▸ **What you need to do**: Leave out every picture, and output exactly the lines from the line containing "You are a computer-use" through the last line of the data.

══════════

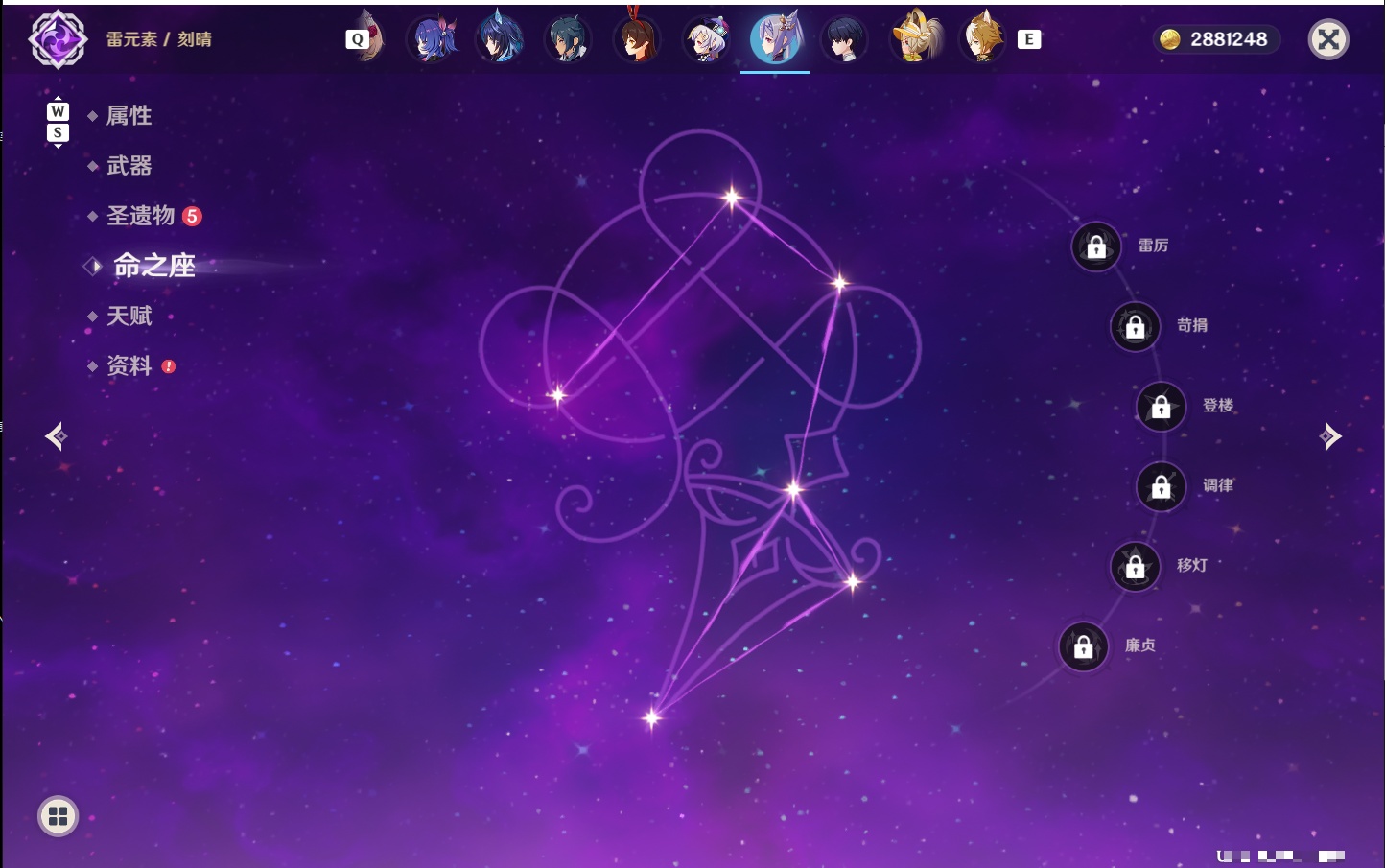Select the 天赋 talents menu item
Viewport: 1385px width, 868px height.
tap(129, 316)
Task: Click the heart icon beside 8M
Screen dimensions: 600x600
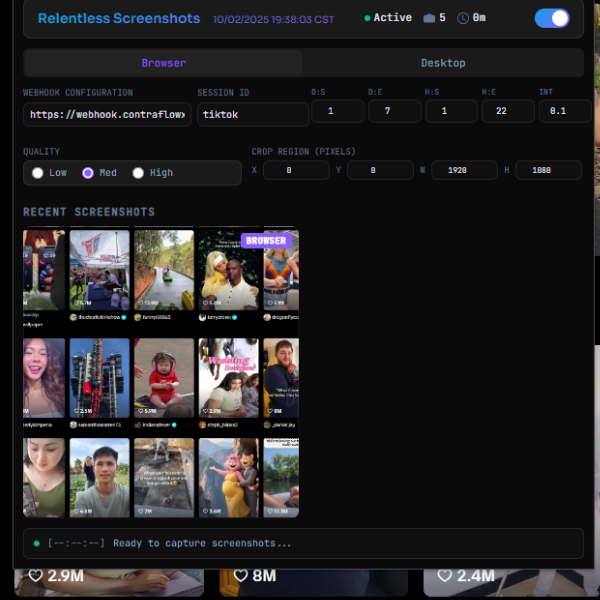Action: tap(240, 576)
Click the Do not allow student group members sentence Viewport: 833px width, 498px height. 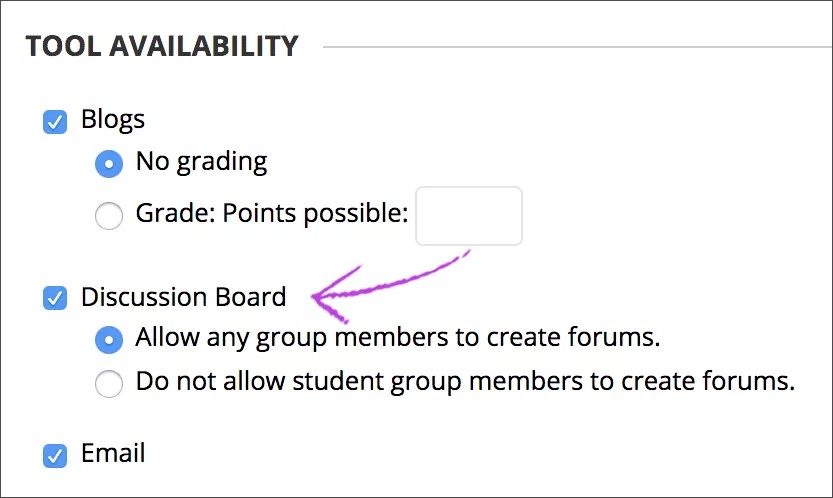tap(465, 382)
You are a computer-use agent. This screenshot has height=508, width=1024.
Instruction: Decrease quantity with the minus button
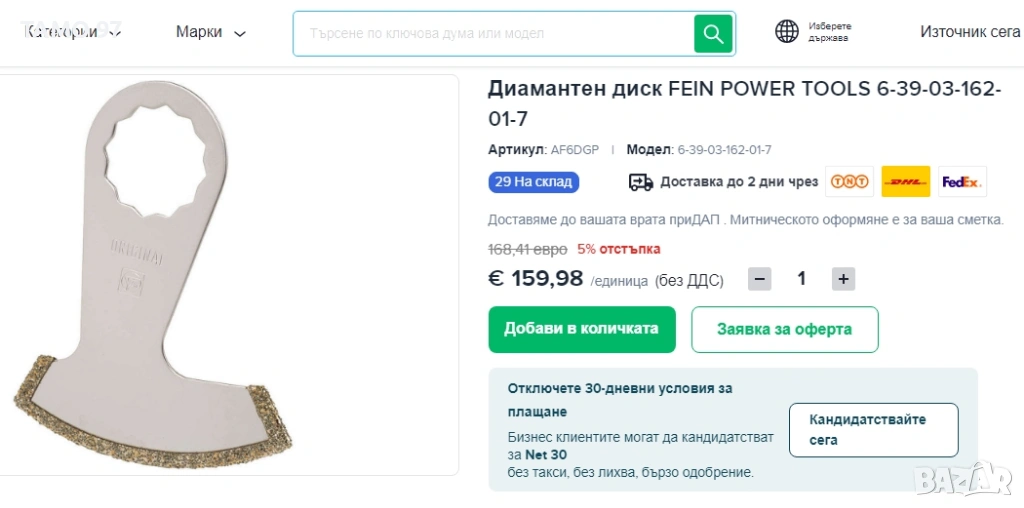tap(760, 279)
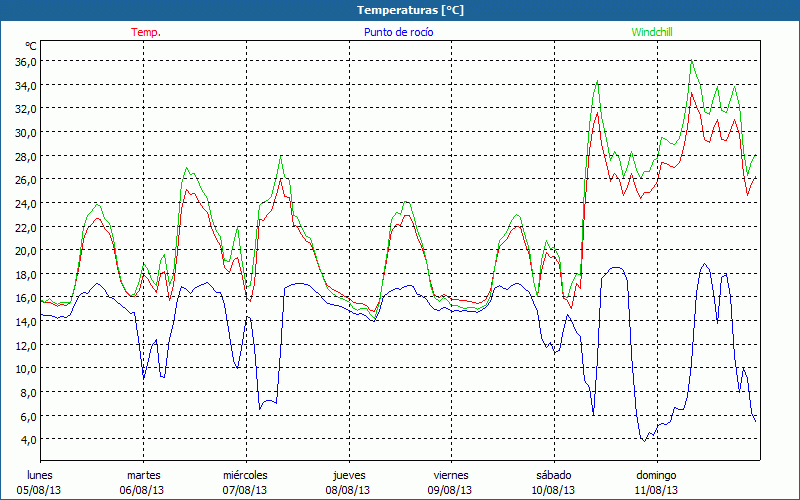The height and width of the screenshot is (500, 800).
Task: Select the 'miércoles' day label
Action: tap(245, 475)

══════════

▸ **Output of the task**:
You are a computer-use agent. This screenshot has height=508, width=1024.
Instruction: Decrease quantity with the minus button
tap(760, 279)
The height and width of the screenshot is (500, 800).
Task: Select the 'miércoles' day label
Action: tap(245, 475)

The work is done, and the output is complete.